O último componente pertinente do estoque de capital é o seu nível de utilização (NUCI). Esse indicador nos diz o nível de ociosidade dos vários setores manufatureiros da economia brasileira, e serve como uma proxy para o grau de utilização do capital. A FGV faz o acompanhamento deste dado desde 1980 até hoje, e a retroprojeção e projeção dos dados de 2020–2050 e de 1950–1980 eu fiz assumindo retornos graduais a uma média histórica, simplesmente.
Aqui, assumi duas medidas da NUCI, uma suavizada pelo filtro HP (λ=100) e outra com o dado efetivo. Guardarei as duas fontes da série para outro propósito mais tarde.
E, assim, finalmente chegamos à nossa medida de estoque de capital final, multiplicando o estoque de capital líquido pelo seu nível aproximado de utilização extraído do setor manufatureiro.
1.2. O estoque de trabalho
O estoque de trabalho (L) brasileiro consiste na mão-de-obra total do país ao longo do tempo. Para estimá-la, precisamos obter uma fração muito específica da população brasileira: aquela que está em idade de trabalhar e efetivamente empregada. O IBGE trabalha com algumas siglas, portanto acho didático usar um diagrama-resumo.
Dessa maneira, esclarecemos o dado que buscamos obter, que é estimar a população ocupada da economia. Para chegar lá, temos que trabalhar com as projeções populacionais do IBGE e as estimativas populacionais desde 1950 até agora. Por sorte, o IBGE mantém um grande acervo de estimativas diferentes em sua página. A estimativa que escolhi usar estará descrita na planilha. As projeções demográficas do IBGE já ilustram um fato bastante importante sobre o comportamento futuro do mercado de trabalho brasileiro, que é a queda da proporção de pessoas em idade ativa.
Com as tabelas do IBGE de 1950 a 2050, extraímos a população total e a população em idade ativa. A antiga PNAD, descontinuada em 2015, oferecia estimativas anuais da população economicamente ativa de 2000–2015; todos os demais levantamentos do IBGE anteriores ao ano de 2000 levavam em consideração somente a metodologia da PME, resumido às seis principais metrópoles do país. Por isso, eu reconstruí a série da PEA usando a taxa média de participação da PIA do período de 2000–2015. Após uma suavização das séries, este é o número obtido:
De posse da PEA, precisamos plugar esse dado agora dentro do mercado de trabalho. Como as pesquisas de mercado de trabalho mudaram algumas vezes de metodologia, comparar números absolutos da população ocupada não faria sentido. O levantamento da pesquisa mensal do emprego (PME), o que, em virtude de possuir uma representação mais limitada da população brasileira, torna mais seguro trabalhar com a taxa de desemprego (assumindo que este número entre as demais regiões do país não fossem tão diferentes) para recuperar a taxa de ocupação nacional.

:: Dados armazenados ::
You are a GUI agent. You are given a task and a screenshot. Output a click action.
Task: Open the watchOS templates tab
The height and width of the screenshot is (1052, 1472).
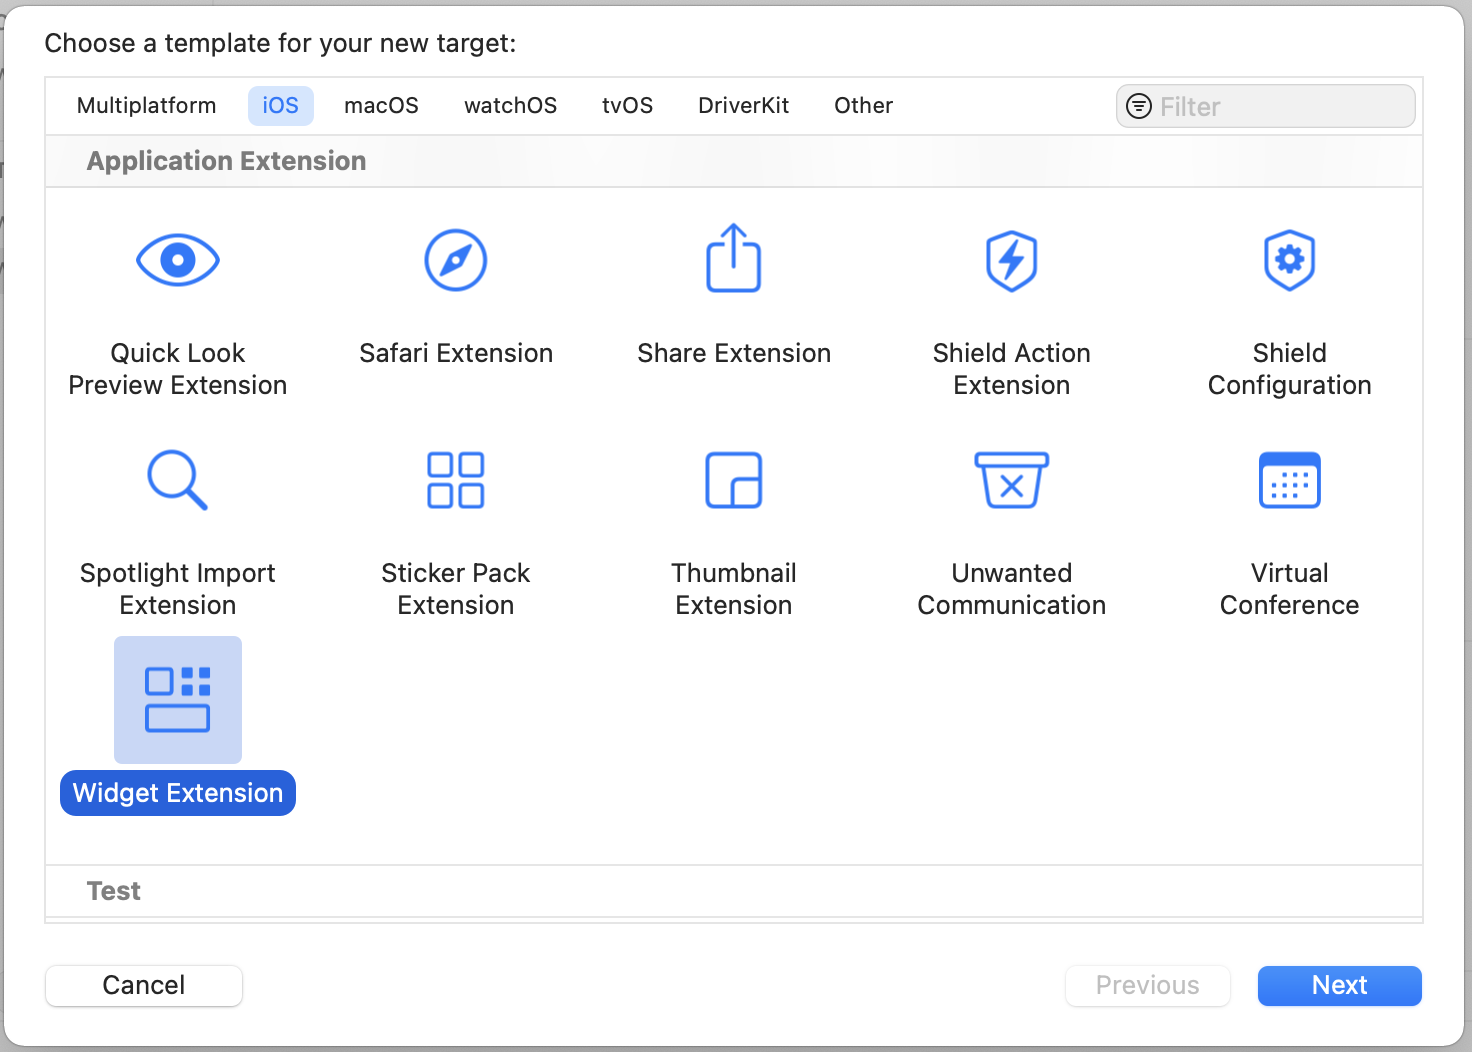[x=510, y=106]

:: Instrução 1 ::
No texto sobre os estoques de capital e de trabalho, desde que ano a FGV acompanha o nível de utilização da capacidade instalada (NUCI)?
:: Instrução 2 ::
Por favor, reescreva de forma mais curta o parágrafo do texto sobre os estoques de capital e de trabalho que começa com "Com as tabelas do IBGE de 1950 a 2050", mantendo os fatos principais.
:: Instrução 3 ::
Dê continuidade ao texto sobre os estoques de capital e de trabalho a partir do ponto em que ele termina.
Os dados acima não serão usados.

:: Resultado da tarefa 1 ::
Desde 1980.

:: Resultado da tarefa 2 ::
As tabelas do IBGE de 1950 a 2050 fornecem a população total e a população em idade ativa (PIA). A antiga PNAD, encerrada em 2015, trazia estimativas anuais da população economicamente ativa (PEA) de 2000 a 2015. Os levantamentos anteriores a 2000 seguiam só a metodologia da PME, restrita às seis principais metrópoles. Por isso, a série da PEA foi reconstruída com a taxa média de participação da PIA de 2000–2015, e as séries foram suavizadas.

:: Resultado da tarefa 3 ::
Começando a partir da pesquisa mais atual, que é a PNAD contínua, de frequência mensal e que segue os padrões internacionais de coleta de dados através de entrevistas domiciliares, retropolo a taxa de desemprego até 1983 usando a variação absoluta das taxas de desemprego entre as diferentes pesquisas. De 1950 até 1983, assumo uma reversão à média de 1983–2005, de aproximadamente 12%. De 2020 até 2050, assumo uma reversão à NAIRU (taxa de desemprego natural) de 9,5%. Ficamos com este resultado para nossa série de desemprego:
Como NAIRU, assumo um filtro HP (λ=100) na série de desemprego construída.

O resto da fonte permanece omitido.